Each line that includes the word "Leggendaria" should be copied from the records.

LISTED ENTRIES START

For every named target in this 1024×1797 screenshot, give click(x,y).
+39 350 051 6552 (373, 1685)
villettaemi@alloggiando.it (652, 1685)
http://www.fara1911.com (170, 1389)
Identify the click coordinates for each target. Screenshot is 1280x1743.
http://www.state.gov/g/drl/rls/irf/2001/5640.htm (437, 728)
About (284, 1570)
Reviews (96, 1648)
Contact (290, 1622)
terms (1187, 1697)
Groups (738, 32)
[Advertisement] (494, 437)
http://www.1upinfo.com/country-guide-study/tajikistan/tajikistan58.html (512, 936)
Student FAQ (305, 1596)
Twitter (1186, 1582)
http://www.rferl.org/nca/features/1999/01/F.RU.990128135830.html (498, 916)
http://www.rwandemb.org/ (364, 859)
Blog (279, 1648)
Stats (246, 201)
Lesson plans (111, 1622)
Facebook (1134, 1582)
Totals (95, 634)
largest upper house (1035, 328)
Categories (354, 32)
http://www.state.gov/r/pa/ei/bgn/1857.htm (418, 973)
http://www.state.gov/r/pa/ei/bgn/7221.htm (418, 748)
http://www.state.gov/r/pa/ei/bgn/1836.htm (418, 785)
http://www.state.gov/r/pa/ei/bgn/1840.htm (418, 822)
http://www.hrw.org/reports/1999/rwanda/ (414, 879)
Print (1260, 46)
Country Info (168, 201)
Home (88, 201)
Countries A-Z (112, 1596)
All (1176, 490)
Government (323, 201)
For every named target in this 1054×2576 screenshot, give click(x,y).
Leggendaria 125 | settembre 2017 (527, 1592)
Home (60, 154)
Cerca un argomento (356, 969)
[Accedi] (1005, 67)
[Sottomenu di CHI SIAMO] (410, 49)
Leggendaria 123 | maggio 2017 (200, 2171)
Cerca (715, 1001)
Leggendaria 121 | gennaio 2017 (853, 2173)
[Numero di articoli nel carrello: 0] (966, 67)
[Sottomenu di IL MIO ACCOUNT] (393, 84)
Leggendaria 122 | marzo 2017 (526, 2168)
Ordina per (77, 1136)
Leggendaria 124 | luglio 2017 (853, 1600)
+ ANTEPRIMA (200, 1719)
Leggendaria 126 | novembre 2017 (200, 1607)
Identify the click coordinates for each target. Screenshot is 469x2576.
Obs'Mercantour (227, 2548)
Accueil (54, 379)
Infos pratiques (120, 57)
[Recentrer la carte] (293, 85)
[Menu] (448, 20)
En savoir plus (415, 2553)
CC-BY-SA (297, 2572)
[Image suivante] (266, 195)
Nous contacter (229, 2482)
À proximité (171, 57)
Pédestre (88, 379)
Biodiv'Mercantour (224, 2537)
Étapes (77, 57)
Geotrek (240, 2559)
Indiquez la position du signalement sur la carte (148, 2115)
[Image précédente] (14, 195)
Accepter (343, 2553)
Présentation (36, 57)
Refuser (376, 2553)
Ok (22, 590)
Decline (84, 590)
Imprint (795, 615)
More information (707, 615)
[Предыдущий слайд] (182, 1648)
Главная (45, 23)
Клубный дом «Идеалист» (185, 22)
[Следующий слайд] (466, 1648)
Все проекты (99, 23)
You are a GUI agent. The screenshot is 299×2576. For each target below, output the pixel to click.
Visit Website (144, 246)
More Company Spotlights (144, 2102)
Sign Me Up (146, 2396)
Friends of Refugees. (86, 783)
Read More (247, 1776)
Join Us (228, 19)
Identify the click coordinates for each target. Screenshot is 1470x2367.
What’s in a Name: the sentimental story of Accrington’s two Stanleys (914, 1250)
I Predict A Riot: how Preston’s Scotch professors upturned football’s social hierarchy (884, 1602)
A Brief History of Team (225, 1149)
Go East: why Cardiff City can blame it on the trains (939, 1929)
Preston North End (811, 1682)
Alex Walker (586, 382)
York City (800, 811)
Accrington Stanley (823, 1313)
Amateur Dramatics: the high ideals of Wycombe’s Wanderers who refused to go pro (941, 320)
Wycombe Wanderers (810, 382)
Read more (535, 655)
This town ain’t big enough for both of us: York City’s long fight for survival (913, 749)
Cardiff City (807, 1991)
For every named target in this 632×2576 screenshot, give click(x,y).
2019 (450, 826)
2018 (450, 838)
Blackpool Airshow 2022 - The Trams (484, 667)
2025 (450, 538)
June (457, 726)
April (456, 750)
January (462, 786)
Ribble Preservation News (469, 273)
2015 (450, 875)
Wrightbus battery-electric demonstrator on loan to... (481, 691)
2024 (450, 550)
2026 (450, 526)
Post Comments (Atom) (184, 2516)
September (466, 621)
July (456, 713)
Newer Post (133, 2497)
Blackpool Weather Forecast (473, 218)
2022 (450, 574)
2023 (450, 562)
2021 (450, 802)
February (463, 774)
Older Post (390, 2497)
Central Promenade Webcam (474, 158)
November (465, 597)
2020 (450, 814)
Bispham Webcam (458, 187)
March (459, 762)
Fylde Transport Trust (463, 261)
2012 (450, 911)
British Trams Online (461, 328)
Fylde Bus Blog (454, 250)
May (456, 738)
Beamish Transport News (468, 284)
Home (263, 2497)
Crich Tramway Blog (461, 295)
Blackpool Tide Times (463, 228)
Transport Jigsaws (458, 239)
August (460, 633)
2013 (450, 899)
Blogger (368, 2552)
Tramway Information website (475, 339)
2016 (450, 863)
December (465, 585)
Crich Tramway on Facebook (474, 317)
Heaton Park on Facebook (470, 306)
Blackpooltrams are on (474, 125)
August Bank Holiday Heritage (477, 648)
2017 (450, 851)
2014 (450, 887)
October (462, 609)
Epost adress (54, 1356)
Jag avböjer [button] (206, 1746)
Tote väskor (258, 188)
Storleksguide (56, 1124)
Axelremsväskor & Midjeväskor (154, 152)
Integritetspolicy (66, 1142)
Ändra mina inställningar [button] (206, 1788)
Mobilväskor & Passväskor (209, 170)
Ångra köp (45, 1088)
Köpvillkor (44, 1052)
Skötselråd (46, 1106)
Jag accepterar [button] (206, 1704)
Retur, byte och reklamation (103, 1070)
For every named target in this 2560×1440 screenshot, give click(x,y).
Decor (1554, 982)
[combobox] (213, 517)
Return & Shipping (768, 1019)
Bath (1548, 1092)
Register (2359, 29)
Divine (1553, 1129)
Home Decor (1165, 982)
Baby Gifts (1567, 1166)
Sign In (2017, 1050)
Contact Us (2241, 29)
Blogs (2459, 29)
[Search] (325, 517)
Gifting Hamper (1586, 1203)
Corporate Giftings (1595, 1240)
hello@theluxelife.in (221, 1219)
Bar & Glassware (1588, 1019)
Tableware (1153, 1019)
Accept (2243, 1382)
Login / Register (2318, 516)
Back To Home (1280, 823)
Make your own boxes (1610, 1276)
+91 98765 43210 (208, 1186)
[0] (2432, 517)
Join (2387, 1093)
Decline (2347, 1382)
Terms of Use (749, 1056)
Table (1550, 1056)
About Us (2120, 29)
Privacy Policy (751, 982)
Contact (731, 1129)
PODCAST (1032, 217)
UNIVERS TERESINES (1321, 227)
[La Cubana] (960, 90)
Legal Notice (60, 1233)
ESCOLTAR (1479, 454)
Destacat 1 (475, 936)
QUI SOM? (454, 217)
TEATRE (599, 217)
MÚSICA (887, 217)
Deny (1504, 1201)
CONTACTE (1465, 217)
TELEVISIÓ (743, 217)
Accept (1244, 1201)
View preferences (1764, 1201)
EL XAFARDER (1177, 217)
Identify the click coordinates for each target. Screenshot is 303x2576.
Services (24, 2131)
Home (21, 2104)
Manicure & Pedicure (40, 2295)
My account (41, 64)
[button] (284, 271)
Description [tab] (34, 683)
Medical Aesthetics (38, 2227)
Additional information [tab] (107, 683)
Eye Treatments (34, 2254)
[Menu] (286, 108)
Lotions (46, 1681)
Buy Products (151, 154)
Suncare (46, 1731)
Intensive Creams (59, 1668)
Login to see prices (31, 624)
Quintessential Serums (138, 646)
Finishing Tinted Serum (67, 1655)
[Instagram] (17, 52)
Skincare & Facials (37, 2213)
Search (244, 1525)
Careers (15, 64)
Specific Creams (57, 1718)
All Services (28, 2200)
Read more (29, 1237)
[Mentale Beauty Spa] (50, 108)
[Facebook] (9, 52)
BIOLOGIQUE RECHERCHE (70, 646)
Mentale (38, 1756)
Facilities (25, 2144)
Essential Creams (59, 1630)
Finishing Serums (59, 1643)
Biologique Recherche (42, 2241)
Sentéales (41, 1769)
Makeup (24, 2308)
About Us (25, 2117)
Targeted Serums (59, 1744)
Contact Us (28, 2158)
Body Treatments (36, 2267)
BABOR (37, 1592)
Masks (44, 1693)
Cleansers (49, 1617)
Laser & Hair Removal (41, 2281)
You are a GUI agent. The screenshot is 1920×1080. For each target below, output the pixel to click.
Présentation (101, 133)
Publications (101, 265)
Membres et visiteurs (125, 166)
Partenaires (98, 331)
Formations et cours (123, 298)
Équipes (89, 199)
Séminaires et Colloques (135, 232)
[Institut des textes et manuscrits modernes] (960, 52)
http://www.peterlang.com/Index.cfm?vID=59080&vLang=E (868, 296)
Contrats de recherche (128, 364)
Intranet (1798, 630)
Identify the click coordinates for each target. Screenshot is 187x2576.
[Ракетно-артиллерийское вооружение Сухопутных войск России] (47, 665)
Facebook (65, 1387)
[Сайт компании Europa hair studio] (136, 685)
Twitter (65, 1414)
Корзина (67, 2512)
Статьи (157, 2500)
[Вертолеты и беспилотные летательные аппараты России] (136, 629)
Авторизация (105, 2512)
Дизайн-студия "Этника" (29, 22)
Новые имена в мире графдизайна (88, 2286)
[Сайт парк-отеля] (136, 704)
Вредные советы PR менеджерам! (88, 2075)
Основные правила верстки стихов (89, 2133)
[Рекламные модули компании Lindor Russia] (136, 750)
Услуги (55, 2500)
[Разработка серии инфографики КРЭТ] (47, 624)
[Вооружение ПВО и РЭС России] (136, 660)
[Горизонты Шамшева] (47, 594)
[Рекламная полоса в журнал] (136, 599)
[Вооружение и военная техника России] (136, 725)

LISTED ENTRIES END

• **ANSWER BOX**:
Leggendaria 125 | settembre 2017 (527, 1592)
Leggendaria 123 | maggio 2017 (200, 2171)
Leggendaria 121 | gennaio 2017 (853, 2173)
Leggendaria 122 | marzo 2017 (526, 2168)
Leggendaria 124 | luglio 2017 (853, 1600)
Leggendaria 126 | novembre 2017 (200, 1607)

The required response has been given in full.